Pharmacokinetic characteristics of L ‐valyl‐ara‐C and its implication on the oral delivery of ara‐C 3

Aim: To evaluate the pharmacokinetic characteristics of L ‐valyl‐ara‐C, a peptidomimetic prodrug of ara‐C. Methods : After the synthesis of L ‐valyl‐ara‐C, the in vitro stability of L ‐valyl‐ara‐C was examined in various biological media. Plasma pharmacokinetic profiles of ara‐C and L ‐valyl‐ara‐C were also evaluated in rats. Results : The degradation of L ‐valyl‐ara‐C was negligible in fresh plasma and also in the presence of plasmin over a 2 h incubation period.

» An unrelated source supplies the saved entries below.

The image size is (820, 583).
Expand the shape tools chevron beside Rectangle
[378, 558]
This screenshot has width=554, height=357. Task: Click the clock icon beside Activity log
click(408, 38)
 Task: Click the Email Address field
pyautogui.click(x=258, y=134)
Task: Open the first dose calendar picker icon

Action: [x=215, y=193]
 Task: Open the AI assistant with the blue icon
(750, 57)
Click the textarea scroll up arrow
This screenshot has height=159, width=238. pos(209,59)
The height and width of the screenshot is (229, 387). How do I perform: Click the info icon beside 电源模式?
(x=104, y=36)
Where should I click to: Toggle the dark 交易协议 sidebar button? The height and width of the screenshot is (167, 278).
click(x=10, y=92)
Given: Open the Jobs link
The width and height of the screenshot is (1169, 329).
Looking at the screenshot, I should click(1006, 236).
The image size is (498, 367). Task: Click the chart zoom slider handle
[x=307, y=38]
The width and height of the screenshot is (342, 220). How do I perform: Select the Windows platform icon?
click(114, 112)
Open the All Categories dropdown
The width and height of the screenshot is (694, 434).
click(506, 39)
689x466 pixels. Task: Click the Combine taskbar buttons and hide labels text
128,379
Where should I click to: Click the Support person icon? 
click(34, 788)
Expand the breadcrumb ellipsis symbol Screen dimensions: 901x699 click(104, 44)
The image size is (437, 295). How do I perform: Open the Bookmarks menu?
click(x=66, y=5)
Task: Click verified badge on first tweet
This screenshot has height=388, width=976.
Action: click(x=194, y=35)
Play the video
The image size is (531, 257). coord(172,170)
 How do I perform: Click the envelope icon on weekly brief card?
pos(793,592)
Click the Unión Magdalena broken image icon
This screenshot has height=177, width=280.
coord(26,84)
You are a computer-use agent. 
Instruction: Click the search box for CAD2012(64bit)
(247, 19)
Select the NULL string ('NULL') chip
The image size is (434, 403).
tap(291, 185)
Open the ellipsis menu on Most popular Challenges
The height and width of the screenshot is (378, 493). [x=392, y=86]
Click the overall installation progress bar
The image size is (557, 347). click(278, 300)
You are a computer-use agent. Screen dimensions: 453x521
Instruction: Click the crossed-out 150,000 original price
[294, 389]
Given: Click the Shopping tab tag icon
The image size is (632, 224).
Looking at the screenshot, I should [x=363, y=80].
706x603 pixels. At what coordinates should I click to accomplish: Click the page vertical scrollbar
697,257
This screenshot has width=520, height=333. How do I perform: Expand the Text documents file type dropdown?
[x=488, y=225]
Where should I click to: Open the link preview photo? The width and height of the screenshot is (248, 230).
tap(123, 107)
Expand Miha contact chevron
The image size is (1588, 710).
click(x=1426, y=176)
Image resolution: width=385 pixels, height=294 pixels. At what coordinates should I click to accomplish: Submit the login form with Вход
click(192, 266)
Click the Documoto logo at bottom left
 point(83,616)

Furthermore, L ‐valyl‐ara‐C appeared to be stable in the leukemia cell homogenates, and subsequently, it was far less cytotoxic than the parent, ara‐C in AML2 and L1210 cells. The chemical hydrolysis of L ‐valyl‐ara‐C was rather accelerated in acidic pH. Following an oral administration of L ‐valyl‐ara‐C, the appearance of ara‐C was observed in plasma although the systemic exposure of the prodrug was much higher than that of ara‐C. The bioavailability of ara‐C was about 4% via prodrug administration. Conclusion : The amide bond of L ‐valyl‐ara‐C was stable against the enzymatic hydrolysis, and the utility of L ‐valyl‐ara‐C as an oral delivery system of ara‐C appeared to be limited by its low metabolic conversion to ara‐C in rats.